Start of Data for processing

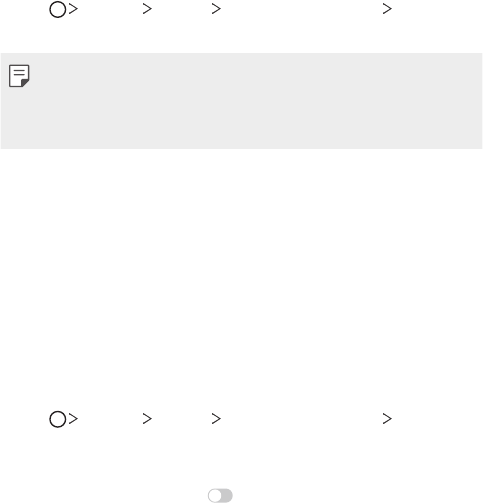The height and width of the screenshot is (503, 483).
Task: Click the white knob of the off switch
Action: click(215, 496)
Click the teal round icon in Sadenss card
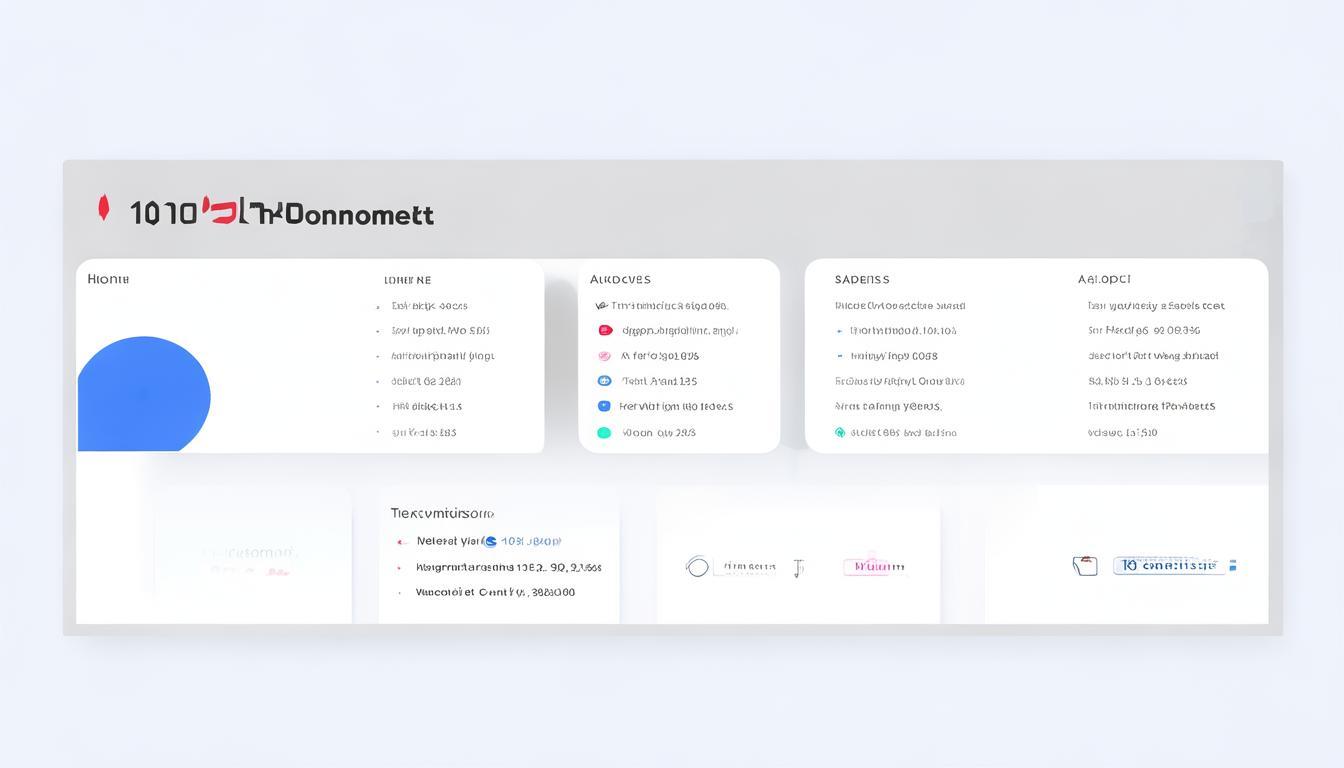This screenshot has height=768, width=1344. 840,433
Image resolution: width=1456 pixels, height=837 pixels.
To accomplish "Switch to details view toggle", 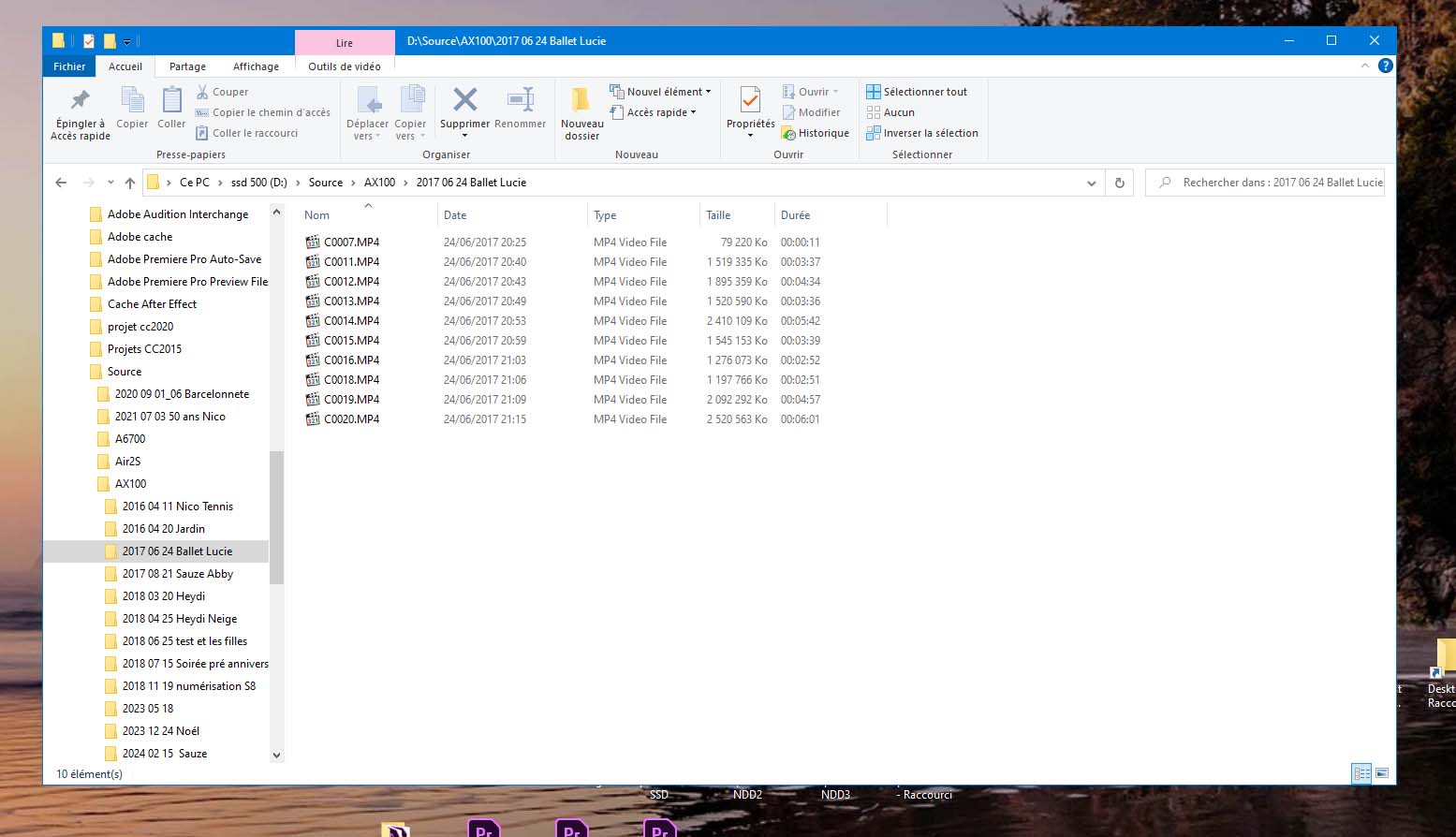I will click(x=1361, y=773).
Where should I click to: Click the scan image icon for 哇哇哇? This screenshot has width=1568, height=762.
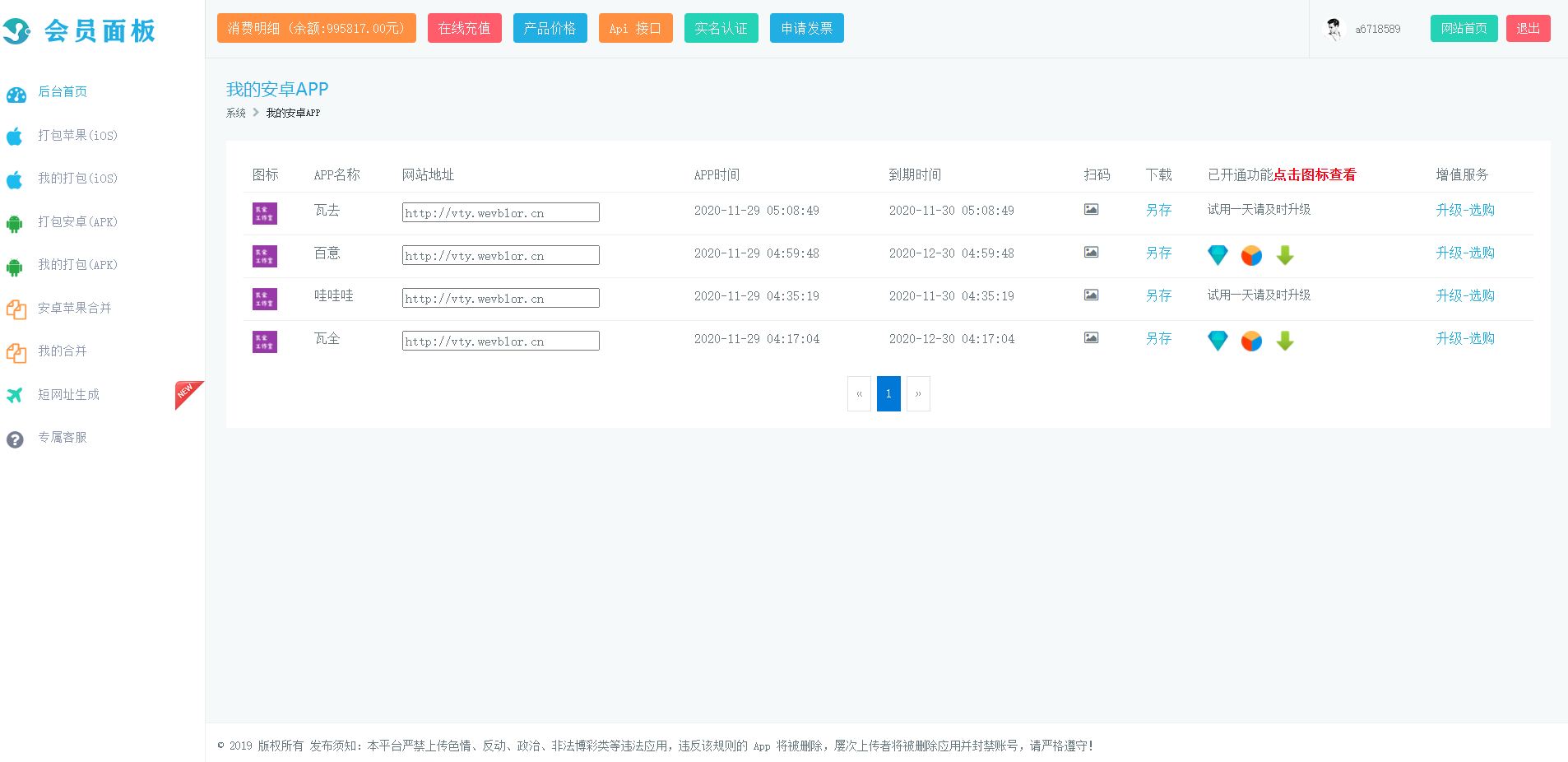tap(1091, 295)
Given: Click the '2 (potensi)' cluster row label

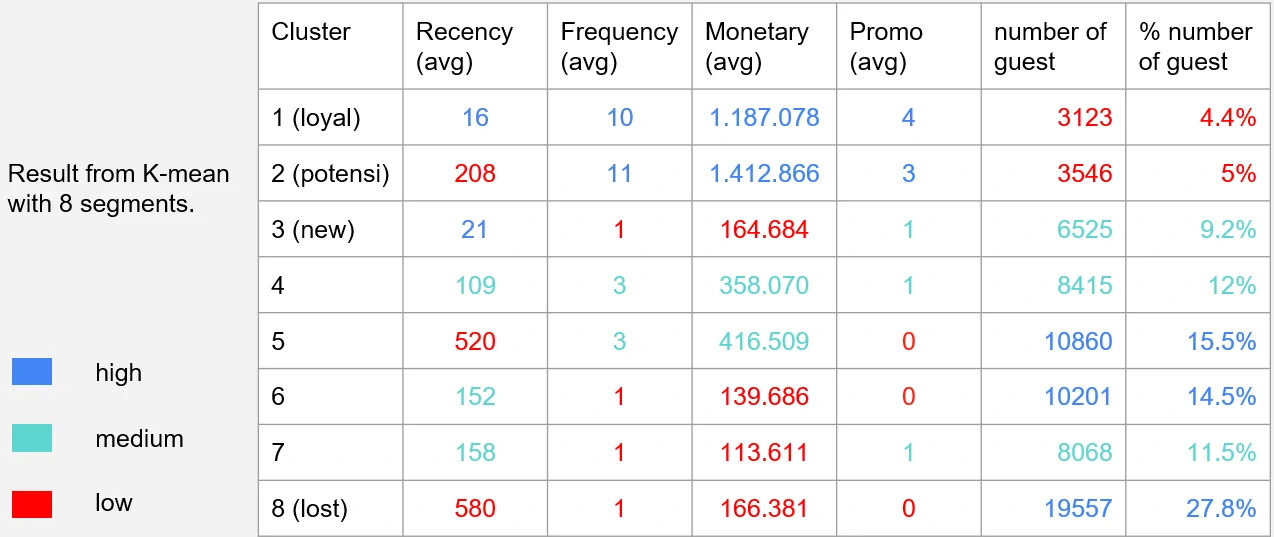Looking at the screenshot, I should coord(330,174).
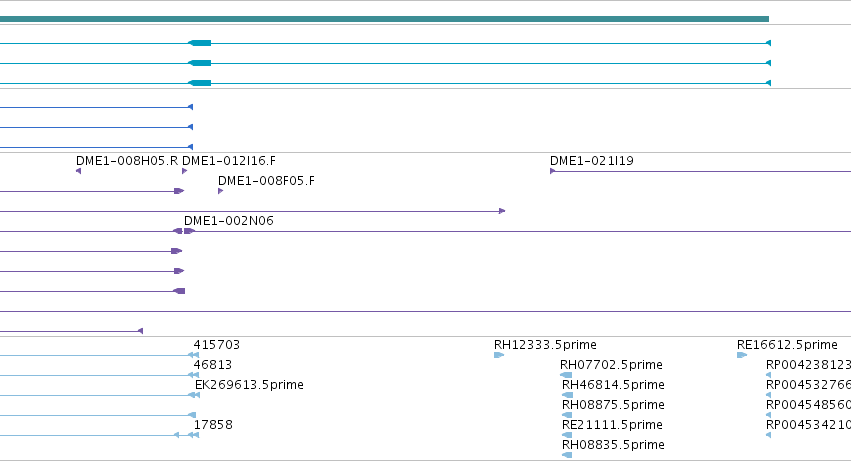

End of Data for processing

#### Task instructions
Lines from the one holding "Where should I" to the end of the data, both ends included, are to be given again exactly; no pictures belong in the copy.

#### Reply
Where should I click to: Click the scan image icon for 哇哇哇? This screenshot has width=1568, height=762.
tap(1091, 295)
Given: Click the '2 (potensi)' cluster row label

Looking at the screenshot, I should coord(330,174).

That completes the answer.